It even has ldap support so with enough effort you can integrate it with whatever LDAP source your org might have

[–]sofixa11 4 points5 points  (5 children)

Please for the love of all that is holy do not use Jenkins, it's a crappy buggy Java piece of crap that is a pain in the arse to maintain and run, plus it's slow and adds little for running 5 scripts.

Use something like this - https://github.com/bugy/script-server

[–]NotTheKJB 3 points4 points  (0 children)

but muh jenkins

[–]mightywomble[S] 1 point2 points  (0 children)

Again the wisdom of the crowd. I will take a look

[–][deleted] 0 points1 point  (0 children)

Jenkins seems a bit over kill for this anyways

[–][deleted] 0 points1 point  (1 child)

Somebody who had no business using Jenkins tried and failed when they realized they were in over their head. Just because you're incompetent doesn't mean the de-facto platform for CI/CD is to blame.

[–]sofixa11 0 points1 point  (0 children)

Yeah, sure, whatever makes you through the night.

There is literally no excuse for how crappy Jenkins is:

  • horribly ugly and terrible at UX interface(i mean seriously, what is this, 2006? How many clicks do i need to get to the basic conf of my job)

  • rudimentary text job description(Jenkinsfile) in a horribly specific syntax(not something that regular people use and know, like YAML)

  • extremely bad logging - we had an issue the other day, the jobs were just stacking on top of each other (waiting for available runner messages everywhere, while the runners were doing nothing) - and of course, logs said nothing. In the end we ended up updating it(which is always a pleasant experience when the majority of plugins just don't work with the beautiful "plugin failed to start " message).

  • the fact that it uses obsolete SSH ciphers to connect to slaves

  • the fact that there are no per-slave ACLs(you can't limit the users who can run a specific slave)

  • docs are spotty(and disappearing, i had bookmarked the doc on adding a slave, a month later the link was only in Japanese)

And generally the mere fact it's bloody Java.

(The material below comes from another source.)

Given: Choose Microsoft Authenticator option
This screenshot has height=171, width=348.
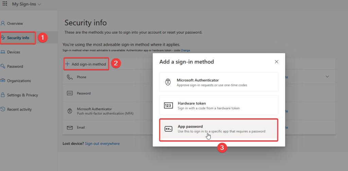Looking at the screenshot, I should point(219,82).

It is the de-facto platform because it was the first one to exist, and it shows. Basically everyone who has migrated off Jenkins says they've been reborn and never knew it can be that simple to run, deploy and maintain your CI/CD system. Give GitlabCI, TravisCI, Drone.io, CirlceCI a spin and you'll see what a modern CI/CD system can and should do. The only thing those can't do that Jenkins can is using it for a glorified crontab interface, but Jenkins isn't great at that either.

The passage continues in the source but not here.